Wer ist Man Of Booom?
Teknical Development: Mein Name ist Teknical Development, ich komme aus London und habe vor 15 Jahren angefangen zu rappen. Zusammen mit Hey!zeus hab ich eine Crew namens Obba Supa, unser erstes Album haben wir 2009 rausgebracht. Auf einer meiner Reisen nach Berlin traf ich Figub. Ich war drei Tage bei ihm, und in dieser Zeit wurden wir gute Freunde. 2011 haben wir mit einem gemeinsamen Projekt begonnen – und seitdem arbeiten wir konstant mit­einander. Eines Tages, als ich wieder mal in Berlin war, gingen wir zusammen zum »Beatgeeks«-Clubabend, wo mir Figub dann JuJu vorgestellt hat.

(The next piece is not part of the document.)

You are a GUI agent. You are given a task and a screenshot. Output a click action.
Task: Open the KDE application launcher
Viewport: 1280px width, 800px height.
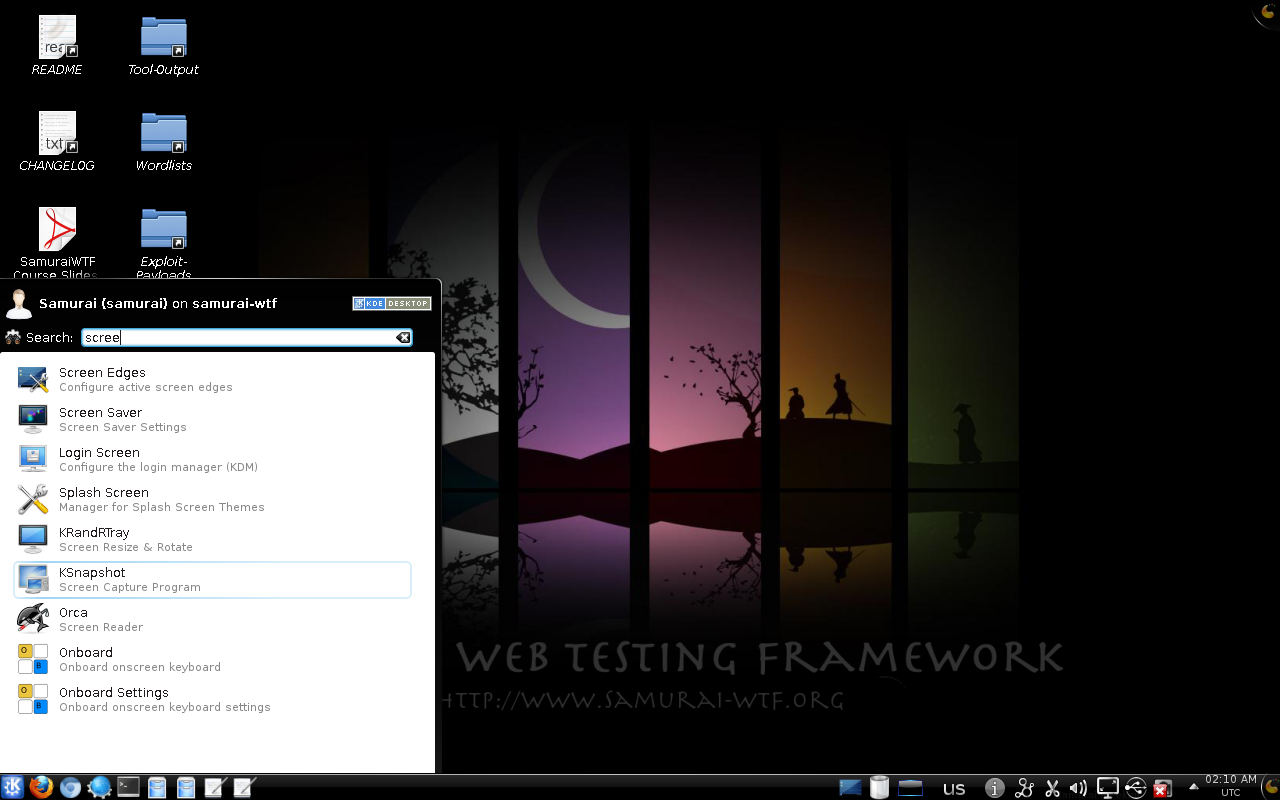coord(13,787)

Figub meinte: »Lass doch was gemeinsam machen.« Und genau das ist dann auch passiert.

Was ist Man Of Booom eurer Meinung nach – ein Projekt oder eine Gruppe?
Teknical Development: Nein, das ist kein Projekt – it’s a group thing, definitely. Auch wenn es als »Projekt« angefangen hat, ist es mittlerweile auf jeden Fall mehr. Und so wird es auch bleiben, wir werden sogar noch stärker. Wir haben nur vergleichsweise kurz zusammen gearbeitet, aber trotzdem in meinen Augen direkt unfickbare Ergebnisse geschaffen. Von mir aus kann das gerne so weitergehen. (lacht)
JuJu Rogers: Mein Name ist JuJu Rogers, ich bin in Schweinfurt geboren und aufgewachsen. Mein Vater ist aus New Orleans, meine Mutter ist Deutsche. Ich mache seit zehn Jahren HipHop-Musik, angefangen hab ich mit 14. Veröffentlicht habe ich bisher noch gar nichts. Ich habe drei ­Semester lang in Bamberg studiert, aber das irgendwann abgebrochen, um nach Berlin zu ziehen. Figub lernte ich bei einem Gig in Nürnberg kennen. Als ich dann nach Berlin kam, habe ich ihn bei Facebook angehauen, dann Teknical Development bei »Beatgeeks« getroffen und direkt am nächsten Tag waren wir zusammen im Studio.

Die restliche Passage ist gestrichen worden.